– Может, и говорила, – хмыкнула я. – Не помню уже.
На меня пристально посмотрели, но я сделала вид, что жую. Очень активно жую.
– В том, что во время объединения лун наше влияние на драконов ослабевает.
Э-э-э…
– То есть иртханы вроде как слабеют?
– Наоборот. В эти дни мы гораздо ближе к драконам по сути, стихия становится сильнее, а вот воздействовать ментальной магией на разум себе подобных куда сложнее.
– То есть если сейчас сюда прилетят драконы, нас все-таки сожрут?
– Нет, сейчас не сожрут. А вот в двойное полнолуние – вполне.
– Почему?
– Потому что в ночь «драконьего взгляда» ни один самый сильный иртхан не способен совладать с драконом.
Опаньки. О таком Леона мне не рассказывала.
– И много у вас еще секретов? Ну, я имею в виду, может, в календаре есть еще дни, в которые лучше отсидеться в бункере?
– Все самое страшное я тебе озвучил.
– Прямо-таки все?
– Почти. О чем ты хотела поговорить сегодня?
Поговорить во время съемок нам сегодня и правда не удалось: из-за предстоящей фотосессии все было очень насыщенно.
– О сцене номер семнадцать.
Я смачно вгрызлась в маларрнелу, чтобы добраться до сочной кисло-сладкой сердцевины.
– У тебя будет замена, как мы и договаривались. На все подобные сцены.
– Вообще-то я ее не хочу. – Потянулась за салфеткой.
Маларрнела – очешуительно вкусный фрукт, но брызгается, как неисправная система автополива.
– То есть?
– То есть я хочу быть Теарин от и до. Хочу исполнять все трюки сама.
Его глаза как-то подозрительно потемнели.
– И что же заставило тебя изменить свое решение?

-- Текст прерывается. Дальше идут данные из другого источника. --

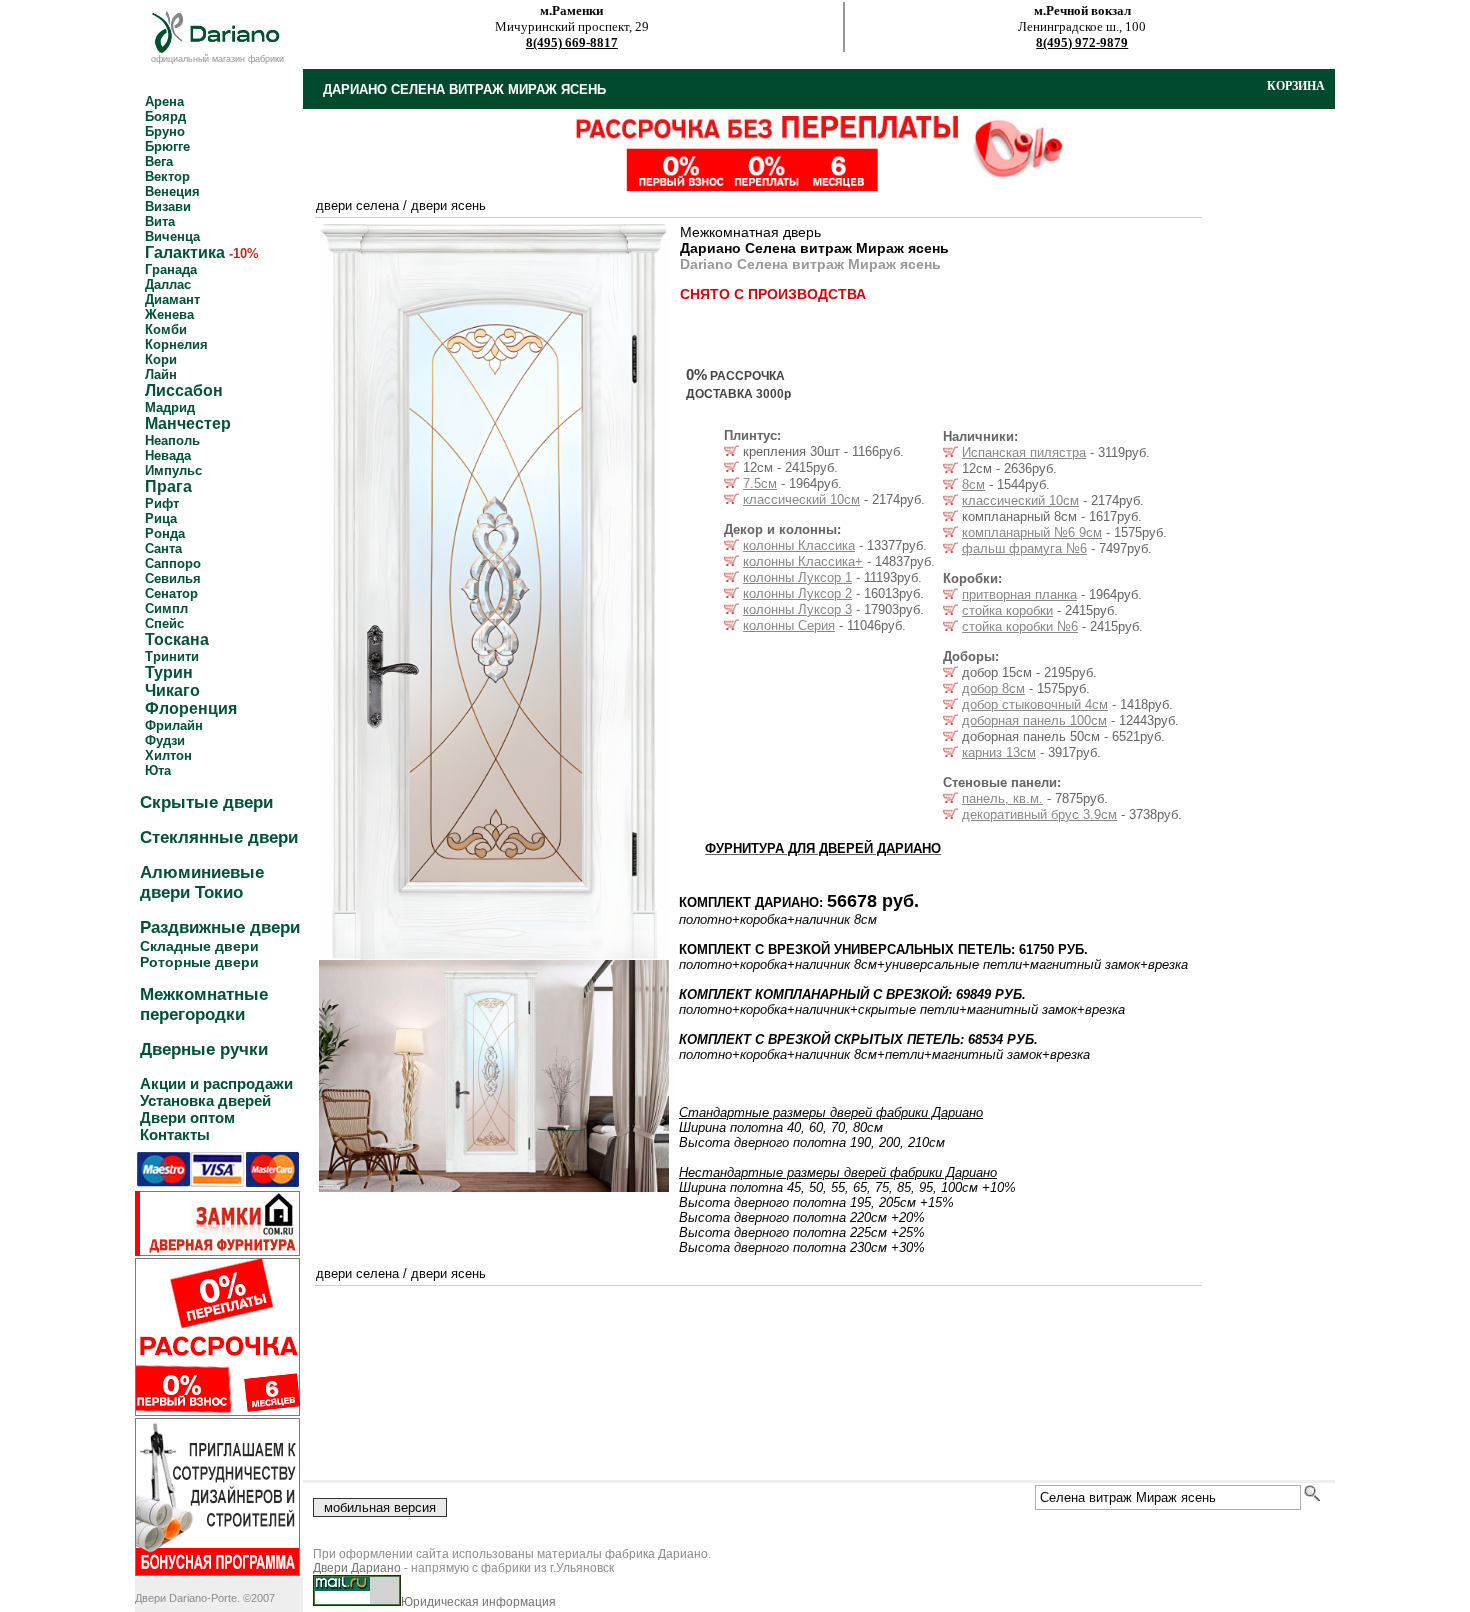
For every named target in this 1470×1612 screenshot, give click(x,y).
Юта (158, 770)
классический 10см (801, 499)
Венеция (172, 191)
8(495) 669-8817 (572, 42)
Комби (166, 329)
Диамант (172, 299)
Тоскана (177, 639)
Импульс (173, 470)
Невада (168, 455)
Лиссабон (184, 390)
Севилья (173, 578)
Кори (161, 359)
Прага (168, 486)
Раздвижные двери (220, 927)
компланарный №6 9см (1032, 532)
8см (973, 484)
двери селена (357, 205)
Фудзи (165, 740)
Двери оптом (187, 1117)
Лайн (161, 374)
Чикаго (172, 690)
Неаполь (172, 440)
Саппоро (173, 563)
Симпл (166, 608)
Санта (163, 548)
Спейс (164, 623)
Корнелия (176, 344)
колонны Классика (799, 545)
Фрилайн (174, 725)
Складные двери (199, 946)
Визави (168, 206)
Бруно (165, 131)
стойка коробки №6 (1020, 626)
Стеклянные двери (219, 837)
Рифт (162, 503)
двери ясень (448, 205)
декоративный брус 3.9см (1039, 814)
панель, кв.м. (1002, 798)
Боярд (165, 116)
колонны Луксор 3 (797, 609)
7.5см (760, 483)
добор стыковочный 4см (1035, 704)
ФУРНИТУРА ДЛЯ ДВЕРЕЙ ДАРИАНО (823, 848)
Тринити (172, 656)
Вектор (167, 176)
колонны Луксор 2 (797, 593)
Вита (160, 221)
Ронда (165, 533)
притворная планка (1019, 594)
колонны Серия (789, 625)
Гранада (171, 269)
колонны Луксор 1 (797, 577)
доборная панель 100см (1034, 720)
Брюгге (167, 146)
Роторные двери (199, 962)
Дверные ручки (204, 1049)
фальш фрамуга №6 (1024, 548)
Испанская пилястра (1024, 452)
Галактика (185, 252)
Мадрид (170, 407)
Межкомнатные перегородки (204, 1004)
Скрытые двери (206, 802)
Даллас (168, 284)
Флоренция (191, 708)
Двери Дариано (357, 1568)
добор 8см (993, 688)
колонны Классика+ (803, 561)
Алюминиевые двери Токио (202, 882)
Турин (169, 672)
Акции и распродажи (216, 1083)
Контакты (175, 1134)
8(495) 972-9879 (1082, 42)
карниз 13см (999, 752)
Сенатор (171, 593)
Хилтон (168, 755)
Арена (164, 101)
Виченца (172, 236)
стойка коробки (1007, 610)
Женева (169, 314)
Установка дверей (205, 1100)
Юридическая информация (478, 1602)
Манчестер (188, 423)
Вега (159, 161)
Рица (161, 518)
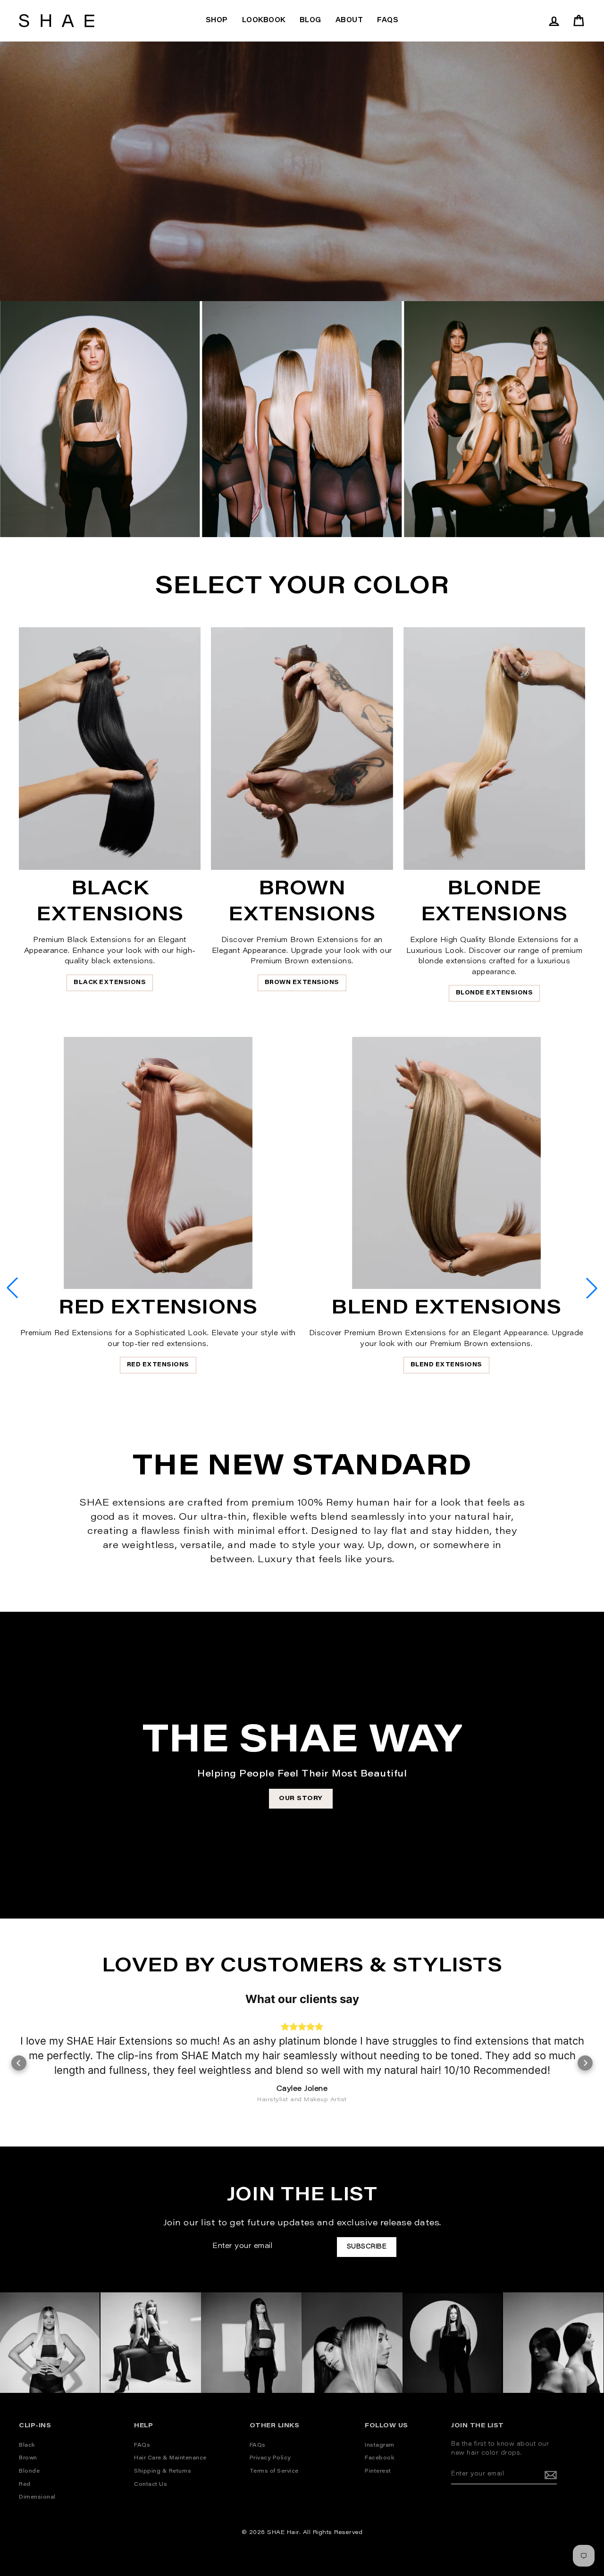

– Теарин. Я вообще хочу быть ей, от начала и до конца, понимаешь?
– Понимаю.
– Значит, договорились.
– Нет.
– Нет?! – Я чуть не свалилась с кресла.
– Нет.
– И почему, можно узнать?
Он нажал кнопку на подлокотнике, и спинка его сиденья откинулась назад.
– Потому что исполнение трюков требует серьезной физической подготовки. Потому что я убил два дня, чтобы найти тебе замену на четырнадцать плюс. И потому что я не могу быть уверен, что завтра ты опять не передумаешь по той или иной причине.
Че-го?!
То есть вот вчера, когда я лезла на скалу танцевать, серьезной физической подготовки мне не требовалось?
– Не передумаю, – заметила я, испытывая смутное желание запустить в него полупустой бутылкой.
– Да ну?
Я выразительно посмотрела на этого драконогада, но его не проняло.
Твою чешую, он серьезно?! Он серьезно собирается поставить на мое место какую-то…
– Давай начистоту, Зажигалка. Танцуешь ты отпадно, но при малейшем намеке на сексуальность зажимаешься. Из чего я делаю вывод, что со сценами четырнадцать плюс у нас могут возникнуть серьезные проблемы.
Прежде чем я успела запустить в него бутылкой, Гроу повернулся ко мне:
– Но я готов дать тебе второй шанс.
Вопросительно приподняла брови.
– И даже больше.
Пока я раздумывала, куда лучше бить, он уже поднялся. Стремительным, текучим движением, как готовящийся взлетать дракон. Вот зараза, туда я уже не докину!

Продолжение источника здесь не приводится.